Law Profs Say No Way Jose To Aspen’s Attempt To Stop Students Selling Titles Into 2nd Hand Law Book Market

Publishers will try anything these days .. good to see the profs say there’s a limit

Here’s the story from the Volokh Conspiracy blog

http://www.washingtonpost.com/news/volokh-conspiracy/wp/2014/05/07/law-professors-rebel-against-new-aspen-casebook-policy/

Law professors rebel against new Aspen casebook policy

Earlier this week, the legal publisher AspenLaw, now part of WoltersKluwer, sent out a notice to law professors who use a popular property casebook that the casebook would now be sold in an unusual way. But at least so far, the law professors aren’t going along.
Under the new approach, dubbed CasebookConnect, students must return the casebook after the class ends. Students receive access to a digital copy of the casebook available from AspenLaw’s website, but they must return the physical book. Meanwhile, students pay full cost, as the price of CasebookConnect is the same as the traditional price of a new physical book.
The idea, presumably, is to go after the used book market. Publishers and casebook authors make money from selling new books. But especially in slow-changing fields like property law, new editions aren’t needed very often. Old editions can remain in use and used books quickly predominate, especially now that the Internet facilitates the used book market.
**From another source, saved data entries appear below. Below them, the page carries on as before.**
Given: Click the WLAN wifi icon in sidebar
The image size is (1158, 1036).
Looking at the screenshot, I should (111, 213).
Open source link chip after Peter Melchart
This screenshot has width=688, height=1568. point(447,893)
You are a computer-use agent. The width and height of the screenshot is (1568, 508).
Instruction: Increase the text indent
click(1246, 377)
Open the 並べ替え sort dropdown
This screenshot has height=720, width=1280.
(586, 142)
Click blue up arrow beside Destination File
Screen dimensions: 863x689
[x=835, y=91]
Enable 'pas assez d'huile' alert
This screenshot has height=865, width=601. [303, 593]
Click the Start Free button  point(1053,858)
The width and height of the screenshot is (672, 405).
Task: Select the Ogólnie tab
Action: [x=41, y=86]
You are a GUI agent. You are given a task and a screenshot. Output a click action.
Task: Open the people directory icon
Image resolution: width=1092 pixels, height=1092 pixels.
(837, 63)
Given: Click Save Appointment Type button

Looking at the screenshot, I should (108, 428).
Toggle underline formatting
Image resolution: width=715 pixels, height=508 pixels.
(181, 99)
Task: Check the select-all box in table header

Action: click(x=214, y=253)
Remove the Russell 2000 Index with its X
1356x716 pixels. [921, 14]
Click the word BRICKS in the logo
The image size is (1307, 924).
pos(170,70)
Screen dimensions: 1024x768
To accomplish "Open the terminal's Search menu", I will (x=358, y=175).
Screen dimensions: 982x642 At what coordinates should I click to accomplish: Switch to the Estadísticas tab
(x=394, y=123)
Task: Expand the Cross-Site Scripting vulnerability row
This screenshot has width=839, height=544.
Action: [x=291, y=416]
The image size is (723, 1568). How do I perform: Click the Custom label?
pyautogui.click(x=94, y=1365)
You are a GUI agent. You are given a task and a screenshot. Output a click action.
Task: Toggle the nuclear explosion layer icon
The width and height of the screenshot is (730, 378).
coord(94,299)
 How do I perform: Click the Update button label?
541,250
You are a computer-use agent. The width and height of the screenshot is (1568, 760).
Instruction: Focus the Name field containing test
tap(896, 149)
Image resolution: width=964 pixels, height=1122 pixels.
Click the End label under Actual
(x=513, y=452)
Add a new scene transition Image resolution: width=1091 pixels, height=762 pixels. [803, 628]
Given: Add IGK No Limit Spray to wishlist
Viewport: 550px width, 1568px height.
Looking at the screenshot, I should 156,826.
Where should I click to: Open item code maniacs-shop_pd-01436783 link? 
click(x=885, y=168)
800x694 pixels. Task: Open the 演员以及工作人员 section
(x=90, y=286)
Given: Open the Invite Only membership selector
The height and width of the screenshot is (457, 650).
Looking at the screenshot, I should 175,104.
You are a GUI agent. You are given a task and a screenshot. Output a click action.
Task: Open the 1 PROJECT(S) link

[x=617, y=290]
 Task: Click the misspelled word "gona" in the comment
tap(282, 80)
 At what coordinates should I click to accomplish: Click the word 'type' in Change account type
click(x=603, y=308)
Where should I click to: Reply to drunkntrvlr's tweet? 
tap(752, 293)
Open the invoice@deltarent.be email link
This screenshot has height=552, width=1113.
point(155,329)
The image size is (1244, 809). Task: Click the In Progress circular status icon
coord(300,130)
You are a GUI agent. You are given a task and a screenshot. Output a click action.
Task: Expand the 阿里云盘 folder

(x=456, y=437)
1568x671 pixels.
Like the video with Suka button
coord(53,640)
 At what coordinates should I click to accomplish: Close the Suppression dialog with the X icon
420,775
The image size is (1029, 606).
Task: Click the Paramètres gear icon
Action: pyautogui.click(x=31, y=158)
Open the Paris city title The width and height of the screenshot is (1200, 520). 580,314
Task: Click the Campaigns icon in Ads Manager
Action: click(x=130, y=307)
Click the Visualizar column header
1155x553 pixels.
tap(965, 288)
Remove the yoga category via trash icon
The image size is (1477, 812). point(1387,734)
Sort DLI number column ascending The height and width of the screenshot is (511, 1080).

Under Aspen’s CasebookConnect proposal, however, students can’t resell their books after the semester because they no longer have them. This forces incoming students to buy/rent the book “new” from CasebookConnect rather than purchase a used copy and resell it after the semester ends. (I suppose students could share CasebookConnect login credentials to the website with other students, but that is both potentially criminal and also something the company can monitor and can try to block.)
Reaction from law professors has been strongly negative, both on listservs and (now) on the web. Last night, lawprof James Grimmelmann posted a Change.org petition for law professors opposing the policy pledging not to assign such books in their classes. The petition has almost 200 professor names right now. And the list is growing quickly; it added about 15 names just in the time I wrote this post. From the petition:
Let Students Keep Their Casebooks
Starting this fall, students buying some casebooks published by WoltersKluwer’s Aspen imprint will be required to return their books at the end of the semester. The plan is pure waste: Aspen will squander paper and energy printing thousands of extra copies while withdrawing knowledge from the public. For many students, used books are a necessity because new casebooks can cost $200 or more. Aspen promises “lifetime access” to digital versions, but numerous digital platforms have shut down with little warning, leaving subscribers stranded without access to the media they paid for. This attempt to elminate the used-book market directly conflicts with copyright’s first sale rule that you own the books you buy.
We, the undersigned professors, pledge not to assign to our students any casebooks that the students are not free to keep. Those of us who are Aspen authors further pledge that we will insist that our books be sold as books always have been: subject to first sale and free to circulate in the world.
Please reconsider your plans for the Connected Casebook.